◆ SOURCE MATERIAL:
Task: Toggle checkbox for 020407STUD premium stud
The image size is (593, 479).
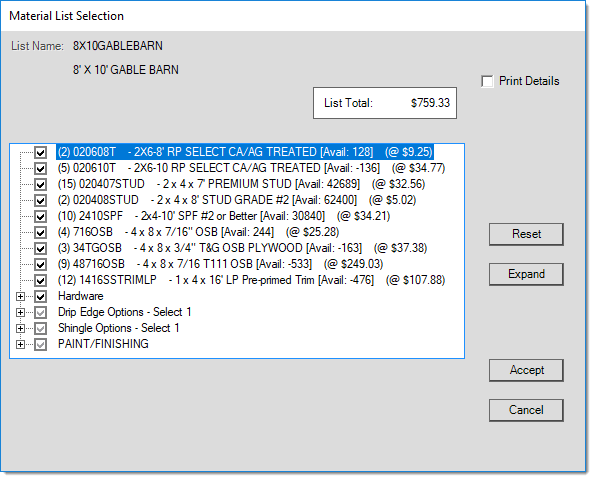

* * *

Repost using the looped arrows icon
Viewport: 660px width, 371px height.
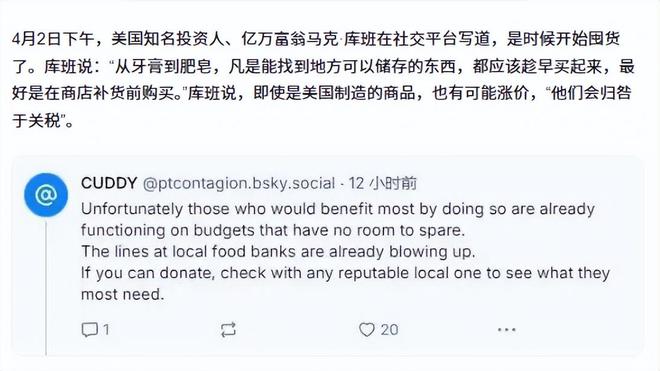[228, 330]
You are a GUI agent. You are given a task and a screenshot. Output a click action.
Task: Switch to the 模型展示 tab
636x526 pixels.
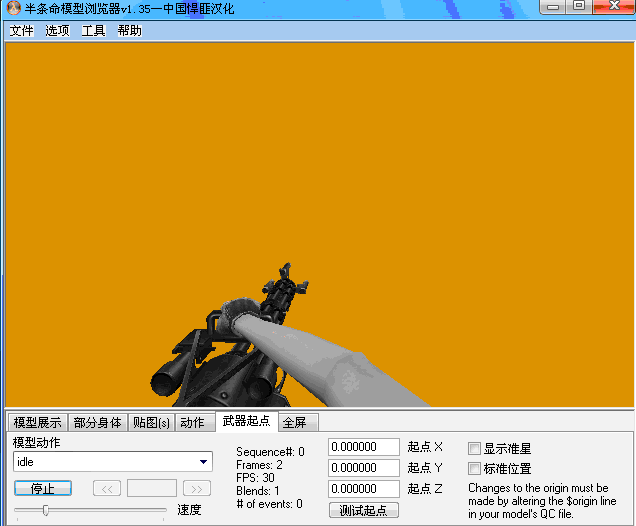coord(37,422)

◆ DESCRIPTION OF THE TASK: Of the entries above, transcribe exactly those lines that fall between the line containing "Task: Toggle checkbox" and the line containing "The image size is (593, 479).", together with those two lines.

◆ SOLUTION FOR THIS PROBLEM:
Task: Toggle checkbox for 020407STUD premium stud
The image size is (593, 479).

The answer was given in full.